Persephone, the Real-Time Genome Browser
By Aaron Krol
April 25, 2014 | Syngenta, one of the world’s largest crop engineering companies, was not in the market for a new genome browser. In 2008, Syngenta, like many companies, was using the open source program GBrowse, which is substantially similar to most commercial platforms. GBrowse has an intuitive interface for displaying genes and chromosomes, and all the basic tools, like BLAST, that users need to run in genome browsers. It didn’t seem like a particular pain point for research.
But then a group of Syngenta scientists did a site visit to Ceres, a smaller bioengineering company that specializes in creating crop strains for use as biofuels. There, they were introduced to an in-house browser called Persephone. “They were looking at something completely different,” says Eric Ganko, a computational biologist at Syngenta. “But they happened to see this software, and they were quite interested in how fast you were able to look at a whole chromosome view.”
Genome browsers have to render massive amounts of data in an interactive visual format, which makes heavy demands on memory.

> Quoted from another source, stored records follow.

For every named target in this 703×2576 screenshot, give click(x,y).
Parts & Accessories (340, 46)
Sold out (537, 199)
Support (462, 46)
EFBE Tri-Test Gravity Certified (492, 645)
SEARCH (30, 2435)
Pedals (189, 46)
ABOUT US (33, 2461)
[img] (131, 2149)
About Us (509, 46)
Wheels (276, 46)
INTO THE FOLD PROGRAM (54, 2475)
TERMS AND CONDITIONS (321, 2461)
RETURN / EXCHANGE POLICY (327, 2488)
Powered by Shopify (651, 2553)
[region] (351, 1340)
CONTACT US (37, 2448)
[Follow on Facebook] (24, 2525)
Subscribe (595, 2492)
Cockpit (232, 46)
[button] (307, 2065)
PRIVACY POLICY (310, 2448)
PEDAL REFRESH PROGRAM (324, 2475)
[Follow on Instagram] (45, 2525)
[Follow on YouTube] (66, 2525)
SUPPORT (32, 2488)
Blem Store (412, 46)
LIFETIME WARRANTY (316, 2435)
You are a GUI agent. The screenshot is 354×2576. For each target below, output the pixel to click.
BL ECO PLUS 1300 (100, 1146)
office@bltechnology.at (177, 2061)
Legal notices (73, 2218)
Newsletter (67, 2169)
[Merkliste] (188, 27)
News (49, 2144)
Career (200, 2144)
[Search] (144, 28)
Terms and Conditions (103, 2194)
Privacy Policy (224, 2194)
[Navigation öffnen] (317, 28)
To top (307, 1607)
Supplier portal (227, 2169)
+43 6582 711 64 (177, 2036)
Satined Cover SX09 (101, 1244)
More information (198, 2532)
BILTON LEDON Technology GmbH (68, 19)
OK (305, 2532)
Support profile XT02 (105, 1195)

It can take ten or fifteen seconds to load a new file, or to zoom from a specific gene out to a whole chromosome. “If the research stream is 15 clicks, and every click is 10 to 15 seconds, it may not sound like a lot, but over the course of looking up your information it can be very time-consuming,” says Tim Swaller, Ceres’ Vice President of Genomic Technologies.

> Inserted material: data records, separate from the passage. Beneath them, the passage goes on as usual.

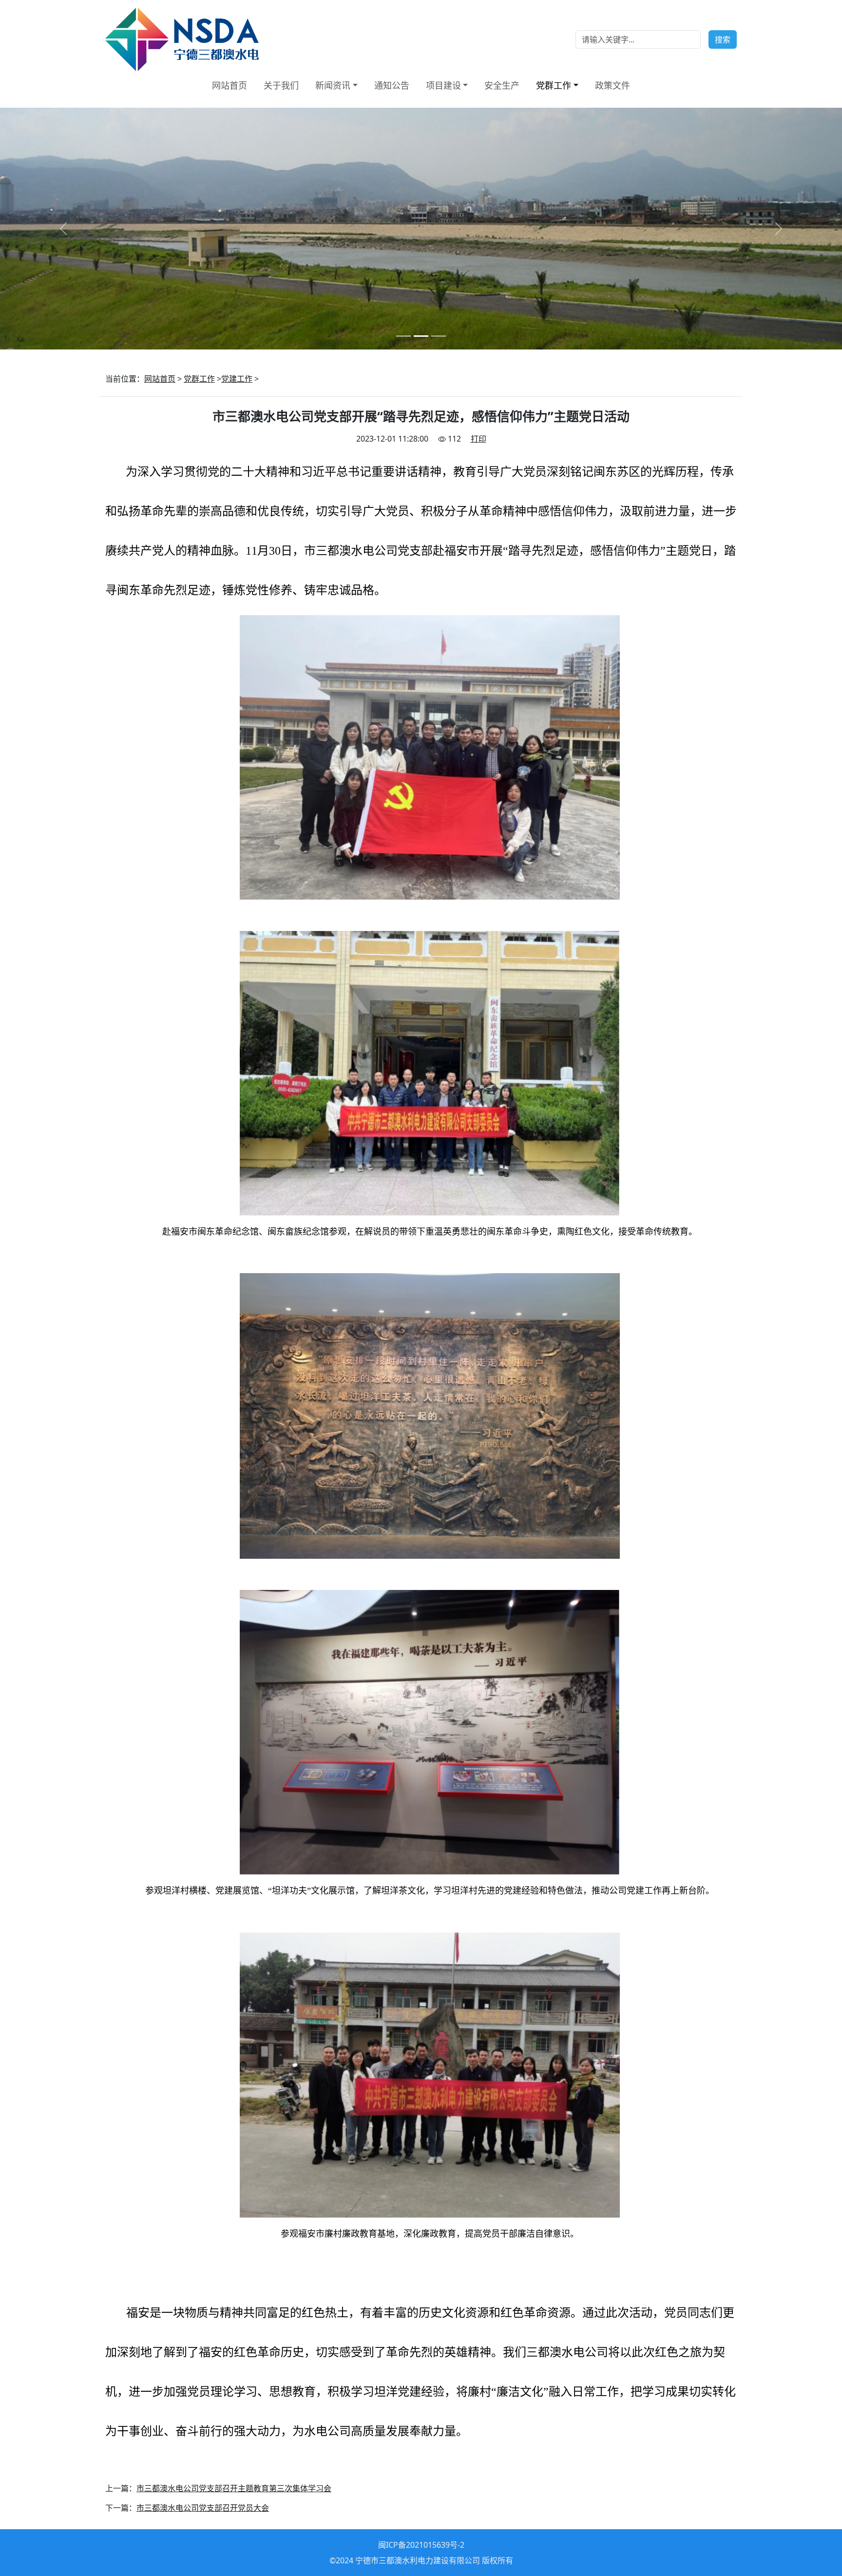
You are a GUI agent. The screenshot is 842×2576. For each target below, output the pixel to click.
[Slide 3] (438, 336)
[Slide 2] (421, 336)
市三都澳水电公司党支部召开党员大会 (202, 2507)
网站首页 (229, 85)
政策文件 (612, 85)
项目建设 (443, 85)
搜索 (722, 39)
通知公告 (391, 85)
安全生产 (501, 85)
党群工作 (553, 85)
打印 (478, 438)
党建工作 (236, 378)
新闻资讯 (332, 85)
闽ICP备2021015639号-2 (421, 2544)
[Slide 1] (403, 336)
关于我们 (281, 85)
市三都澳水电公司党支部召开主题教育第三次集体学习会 (233, 2488)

In fact, in subtle ways, it can begin to shape the kind of research that gets done. Scientists entering a genome browser tend to navigate straight to a single gene or region of interest, and not move far afield, or switch to another data source, without a specific reason.
Carl Meinhof, Ceres’ Manager of Research Informatics, likens the situation to the early days of Google Earth. “[The map] was all there,” he says, “but when you panned around, or zoomed in, you always had to wait for things to load. It was great that something like this existed in the first place, but in the end, it was really painful to use.”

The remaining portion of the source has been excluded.